YOUR GOAL: The entries follow. Print each one exactly.

++++ DATA SUPPLIED

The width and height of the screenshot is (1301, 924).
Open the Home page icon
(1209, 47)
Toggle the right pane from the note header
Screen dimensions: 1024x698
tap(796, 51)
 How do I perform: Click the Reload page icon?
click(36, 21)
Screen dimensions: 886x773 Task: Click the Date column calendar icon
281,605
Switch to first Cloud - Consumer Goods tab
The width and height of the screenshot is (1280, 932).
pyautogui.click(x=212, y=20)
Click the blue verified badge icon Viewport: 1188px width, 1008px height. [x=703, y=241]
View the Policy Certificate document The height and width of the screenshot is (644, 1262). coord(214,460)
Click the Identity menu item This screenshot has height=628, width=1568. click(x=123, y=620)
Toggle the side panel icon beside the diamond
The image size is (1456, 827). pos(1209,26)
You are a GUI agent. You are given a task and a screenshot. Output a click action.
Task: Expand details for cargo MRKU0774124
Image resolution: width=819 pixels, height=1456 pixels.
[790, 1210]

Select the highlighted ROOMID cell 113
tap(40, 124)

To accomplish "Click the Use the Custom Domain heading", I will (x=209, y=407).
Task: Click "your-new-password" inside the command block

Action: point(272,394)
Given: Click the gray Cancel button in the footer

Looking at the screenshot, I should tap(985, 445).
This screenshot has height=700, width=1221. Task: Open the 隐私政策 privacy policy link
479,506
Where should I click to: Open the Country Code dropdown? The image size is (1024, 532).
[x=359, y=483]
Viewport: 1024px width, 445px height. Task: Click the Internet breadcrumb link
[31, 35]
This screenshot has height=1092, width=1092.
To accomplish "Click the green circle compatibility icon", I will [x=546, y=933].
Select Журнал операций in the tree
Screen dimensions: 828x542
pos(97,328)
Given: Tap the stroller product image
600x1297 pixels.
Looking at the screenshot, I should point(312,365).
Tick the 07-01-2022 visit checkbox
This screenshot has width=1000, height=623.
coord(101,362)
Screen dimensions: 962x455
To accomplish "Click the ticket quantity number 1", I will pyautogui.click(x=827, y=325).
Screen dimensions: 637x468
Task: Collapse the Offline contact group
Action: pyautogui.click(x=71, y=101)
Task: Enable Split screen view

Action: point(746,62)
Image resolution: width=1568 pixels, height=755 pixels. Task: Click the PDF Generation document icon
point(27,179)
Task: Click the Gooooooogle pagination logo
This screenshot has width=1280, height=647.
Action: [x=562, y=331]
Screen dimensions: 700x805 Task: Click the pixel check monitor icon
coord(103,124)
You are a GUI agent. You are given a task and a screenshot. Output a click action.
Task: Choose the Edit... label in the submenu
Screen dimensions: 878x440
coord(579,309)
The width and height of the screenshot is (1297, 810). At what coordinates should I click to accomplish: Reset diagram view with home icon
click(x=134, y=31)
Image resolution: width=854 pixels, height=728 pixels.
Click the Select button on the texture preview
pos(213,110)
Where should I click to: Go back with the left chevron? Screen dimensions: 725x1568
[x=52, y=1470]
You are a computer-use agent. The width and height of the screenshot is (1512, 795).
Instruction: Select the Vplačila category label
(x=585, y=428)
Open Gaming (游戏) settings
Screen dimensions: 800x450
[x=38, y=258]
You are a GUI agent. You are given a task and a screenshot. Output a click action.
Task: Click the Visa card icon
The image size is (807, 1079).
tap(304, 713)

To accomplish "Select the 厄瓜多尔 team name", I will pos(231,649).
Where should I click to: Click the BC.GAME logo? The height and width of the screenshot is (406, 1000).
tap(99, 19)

++++++++

WRITTEN SOLUTION:
The width and height of the screenshot is (1301, 924).
Open the Home page icon
(1209, 47)
Toggle the right pane from the note header
Screen dimensions: 1024x698
tap(796, 51)
 How do I perform: Click the Reload page icon?
click(36, 21)
Screen dimensions: 886x773 Task: Click the Date column calendar icon
281,605
Switch to first Cloud - Consumer Goods tab
The width and height of the screenshot is (1280, 932).
pyautogui.click(x=212, y=20)
Click the blue verified badge icon Viewport: 1188px width, 1008px height. [x=703, y=241]
View the Policy Certificate document The height and width of the screenshot is (644, 1262). coord(214,460)
Click the Identity menu item This screenshot has height=628, width=1568. click(x=123, y=620)
Toggle the side panel icon beside the diamond
The image size is (1456, 827). pos(1209,26)
You are a GUI agent. You are given a task and a screenshot. Output a click action.
Task: Expand details for cargo MRKU0774124
Image resolution: width=819 pixels, height=1456 pixels.
[790, 1210]

Select the highlighted ROOMID cell 113
tap(40, 124)

To accomplish "Click the Use the Custom Domain heading", I will (x=209, y=407).
Task: Click "your-new-password" inside the command block

Action: point(272,394)
Given: Click the gray Cancel button in the footer

Looking at the screenshot, I should tap(985, 445).
This screenshot has height=700, width=1221. Task: Open the 隐私政策 privacy policy link
479,506
Where should I click to: Open the Country Code dropdown? The image size is (1024, 532).
[x=359, y=483]
Viewport: 1024px width, 445px height. Task: Click the Internet breadcrumb link
[31, 35]
This screenshot has height=1092, width=1092.
To accomplish "Click the green circle compatibility icon", I will [x=546, y=933].
Select Журнал операций in the tree
Screen dimensions: 828x542
pos(97,328)
Given: Tap the stroller product image
600x1297 pixels.
Looking at the screenshot, I should point(312,365).
Tick the 07-01-2022 visit checkbox
This screenshot has width=1000, height=623.
coord(101,362)
Screen dimensions: 962x455
To accomplish "Click the ticket quantity number 1", I will pyautogui.click(x=827, y=325).
Screen dimensions: 637x468
Task: Collapse the Offline contact group
Action: pyautogui.click(x=71, y=101)
Task: Enable Split screen view

Action: point(746,62)
Image resolution: width=1568 pixels, height=755 pixels. Task: Click the PDF Generation document icon
point(27,179)
Task: Click the Gooooooogle pagination logo
This screenshot has width=1280, height=647.
Action: [x=562, y=331]
Screen dimensions: 700x805 Task: Click the pixel check monitor icon
coord(103,124)
You are a GUI agent. You are given a task and a screenshot. Output a click action.
Task: Choose the Edit... label in the submenu
Screen dimensions: 878x440
coord(579,309)
The width and height of the screenshot is (1297, 810). At what coordinates should I click to accomplish: Reset diagram view with home icon
click(x=134, y=31)
Image resolution: width=854 pixels, height=728 pixels.
Click the Select button on the texture preview
pos(213,110)
Where should I click to: Go back with the left chevron? Screen dimensions: 725x1568
[x=52, y=1470]
You are a computer-use agent. The width and height of the screenshot is (1512, 795).
Instruction: Select the Vplačila category label
(x=585, y=428)
Open Gaming (游戏) settings
Screen dimensions: 800x450
[x=38, y=258]
You are a GUI agent. You are given a task and a screenshot. Output a click action.
Task: Click the Visa card icon
The image size is (807, 1079).
tap(304, 713)

To accomplish "Select the 厄瓜多尔 team name", I will pos(231,649).
Where should I click to: Click the BC.GAME logo? The height and width of the screenshot is (406, 1000).
tap(99, 19)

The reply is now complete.